Traditional Chinese medicine TCM is growing in popularity, particularly in China. China’s leadership has been aggressively promoting the practice internationally. It is now estimated that TCM represents a $50 billion global market. While Western medicine remains cautious, TCM practitioners are claiming that it is a more effective and cost-effective treatment than Western medicine. There is little evidence to support these claims, but the continued growth of TCM is promising for its future.

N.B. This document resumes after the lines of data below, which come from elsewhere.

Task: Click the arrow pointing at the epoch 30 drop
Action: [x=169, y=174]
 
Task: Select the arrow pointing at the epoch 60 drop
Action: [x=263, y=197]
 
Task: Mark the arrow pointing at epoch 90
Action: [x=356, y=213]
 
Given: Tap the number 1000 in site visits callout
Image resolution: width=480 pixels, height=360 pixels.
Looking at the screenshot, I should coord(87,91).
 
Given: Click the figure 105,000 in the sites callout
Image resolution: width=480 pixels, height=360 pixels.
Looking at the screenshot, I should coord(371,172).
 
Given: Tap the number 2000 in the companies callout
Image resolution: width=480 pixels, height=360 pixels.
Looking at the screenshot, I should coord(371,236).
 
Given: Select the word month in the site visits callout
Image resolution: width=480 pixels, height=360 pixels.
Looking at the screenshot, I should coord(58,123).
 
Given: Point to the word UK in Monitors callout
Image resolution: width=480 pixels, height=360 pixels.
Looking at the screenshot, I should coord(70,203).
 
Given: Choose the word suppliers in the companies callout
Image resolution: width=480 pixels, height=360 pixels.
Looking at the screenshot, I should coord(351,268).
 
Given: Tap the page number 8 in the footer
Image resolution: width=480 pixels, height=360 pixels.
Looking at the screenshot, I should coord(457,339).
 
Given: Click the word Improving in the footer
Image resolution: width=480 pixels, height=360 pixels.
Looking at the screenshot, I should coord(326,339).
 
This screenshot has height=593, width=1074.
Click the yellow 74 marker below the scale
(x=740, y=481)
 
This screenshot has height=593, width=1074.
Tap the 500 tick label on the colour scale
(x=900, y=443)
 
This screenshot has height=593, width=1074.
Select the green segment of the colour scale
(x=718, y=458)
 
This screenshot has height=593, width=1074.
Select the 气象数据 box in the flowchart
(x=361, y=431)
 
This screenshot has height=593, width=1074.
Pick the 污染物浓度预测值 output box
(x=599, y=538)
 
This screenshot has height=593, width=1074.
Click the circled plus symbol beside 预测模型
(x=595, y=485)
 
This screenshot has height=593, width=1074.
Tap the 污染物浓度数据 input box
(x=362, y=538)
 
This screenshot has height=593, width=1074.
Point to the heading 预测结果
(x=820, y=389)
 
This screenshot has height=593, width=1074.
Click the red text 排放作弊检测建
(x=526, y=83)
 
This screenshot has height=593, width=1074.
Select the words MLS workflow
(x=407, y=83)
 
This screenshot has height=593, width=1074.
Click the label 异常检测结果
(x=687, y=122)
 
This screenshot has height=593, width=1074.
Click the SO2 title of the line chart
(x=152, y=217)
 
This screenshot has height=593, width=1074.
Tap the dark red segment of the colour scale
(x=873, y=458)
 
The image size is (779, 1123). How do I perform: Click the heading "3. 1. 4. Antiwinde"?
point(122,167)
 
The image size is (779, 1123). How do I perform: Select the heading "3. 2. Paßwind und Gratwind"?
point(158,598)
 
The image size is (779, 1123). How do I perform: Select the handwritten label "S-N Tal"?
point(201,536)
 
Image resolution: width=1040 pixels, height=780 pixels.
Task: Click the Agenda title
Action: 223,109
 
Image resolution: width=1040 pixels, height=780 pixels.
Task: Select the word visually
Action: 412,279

The human body is an integrated system, and each structure is part of the whole. The physical body is a complex system, powered by life energy. As a result, changes in nature always reflect in the human body. TCM practitioners consider many factors, including the season, geographical location, time of day, genetics, and physical condition. Often, TCM practitioners suggest a treatment for one ailment may not be suitable for another.

When treating a patient, TCM practitioners analyze the tongue for irregularities, smell of breath, and sound of voice. Based on the condition of the tongue, TCM practitioners may determine that bleeding is coming from the nose and mouth. In this case, a liver fire is smoldering in the Lung, causing the mouth and nose to open up recklessly. Afterwards, TCM practitioners prescribe treatments that clear the heat or supplement the Lung.

Traditional Chinese medicine is a complementary form of conventional medicine. It emphasizes wellness of the entire body and empowers the patient to participate in healing. Treatments include acupuncture, which involves inserting thin metal needles into the skin to promote optimal health. Traditional Chinese medicine also addresses mental and emotional issues, such as depression, anxiety, and stress. The treatment is very safe and effective and can be used as the sole treatment for most diseases without invasive surgeries.